**TRY IT**
One part of the entries below is wanted: the lines from the one containing "[previous] (463, 1243)" through the one containing "実績紹介 (296, 2538)". Write those out exactly and nothing else.

☆ ☆ ☆

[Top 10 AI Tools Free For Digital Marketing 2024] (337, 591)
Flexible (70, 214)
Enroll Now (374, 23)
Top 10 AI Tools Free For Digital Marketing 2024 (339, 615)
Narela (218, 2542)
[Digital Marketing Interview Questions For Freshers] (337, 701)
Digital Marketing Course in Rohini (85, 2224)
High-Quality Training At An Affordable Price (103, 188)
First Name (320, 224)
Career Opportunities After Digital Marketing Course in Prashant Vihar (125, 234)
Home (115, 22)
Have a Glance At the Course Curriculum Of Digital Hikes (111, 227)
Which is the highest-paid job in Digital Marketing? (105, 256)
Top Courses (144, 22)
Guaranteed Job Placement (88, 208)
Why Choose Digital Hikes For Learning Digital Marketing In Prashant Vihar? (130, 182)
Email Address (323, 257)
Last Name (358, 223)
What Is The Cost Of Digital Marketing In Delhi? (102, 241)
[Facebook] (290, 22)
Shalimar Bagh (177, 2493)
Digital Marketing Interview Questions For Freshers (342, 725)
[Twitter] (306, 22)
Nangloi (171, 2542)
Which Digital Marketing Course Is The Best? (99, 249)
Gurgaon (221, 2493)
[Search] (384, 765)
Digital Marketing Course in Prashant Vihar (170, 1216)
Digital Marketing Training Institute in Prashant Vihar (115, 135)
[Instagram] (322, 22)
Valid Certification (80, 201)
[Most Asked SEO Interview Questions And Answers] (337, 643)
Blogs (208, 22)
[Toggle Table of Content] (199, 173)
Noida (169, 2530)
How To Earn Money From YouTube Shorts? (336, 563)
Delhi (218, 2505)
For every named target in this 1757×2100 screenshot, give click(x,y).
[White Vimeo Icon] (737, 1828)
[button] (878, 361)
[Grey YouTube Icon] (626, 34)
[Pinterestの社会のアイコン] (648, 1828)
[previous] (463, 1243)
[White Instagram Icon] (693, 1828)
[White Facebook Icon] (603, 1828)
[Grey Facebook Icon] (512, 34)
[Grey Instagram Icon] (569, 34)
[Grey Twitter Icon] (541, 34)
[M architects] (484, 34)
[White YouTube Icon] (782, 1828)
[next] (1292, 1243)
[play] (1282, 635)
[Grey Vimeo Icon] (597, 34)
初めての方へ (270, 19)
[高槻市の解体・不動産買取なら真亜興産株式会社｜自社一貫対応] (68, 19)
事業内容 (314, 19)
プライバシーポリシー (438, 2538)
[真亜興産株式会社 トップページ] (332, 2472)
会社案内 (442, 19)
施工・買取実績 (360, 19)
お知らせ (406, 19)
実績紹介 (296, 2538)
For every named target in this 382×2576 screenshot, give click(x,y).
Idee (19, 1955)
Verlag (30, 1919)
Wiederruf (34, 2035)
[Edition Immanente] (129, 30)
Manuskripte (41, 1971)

☆ ☆ ☆

**ANSWER SECTION**
[previous] (463, 1243)
[White Instagram Icon] (693, 1828)
[White Facebook Icon] (603, 1828)
[Grey Facebook Icon] (512, 34)
[Grey Instagram Icon] (569, 34)
[Grey Twitter Icon] (541, 34)
[M architects] (484, 34)
[White YouTube Icon] (782, 1828)
[next] (1292, 1243)
[play] (1282, 635)
[Grey Vimeo Icon] (597, 34)
初めての方へ (270, 19)
[高槻市の解体・不動産買取なら真亜興産株式会社｜自社一貫対応] (68, 19)
事業内容 (314, 19)
プライバシーポリシー (438, 2538)
[真亜興産株式会社 トップページ] (332, 2472)
会社案内 (442, 19)
施工・買取実績 (360, 19)
お知らせ (406, 19)
実績紹介 (296, 2538)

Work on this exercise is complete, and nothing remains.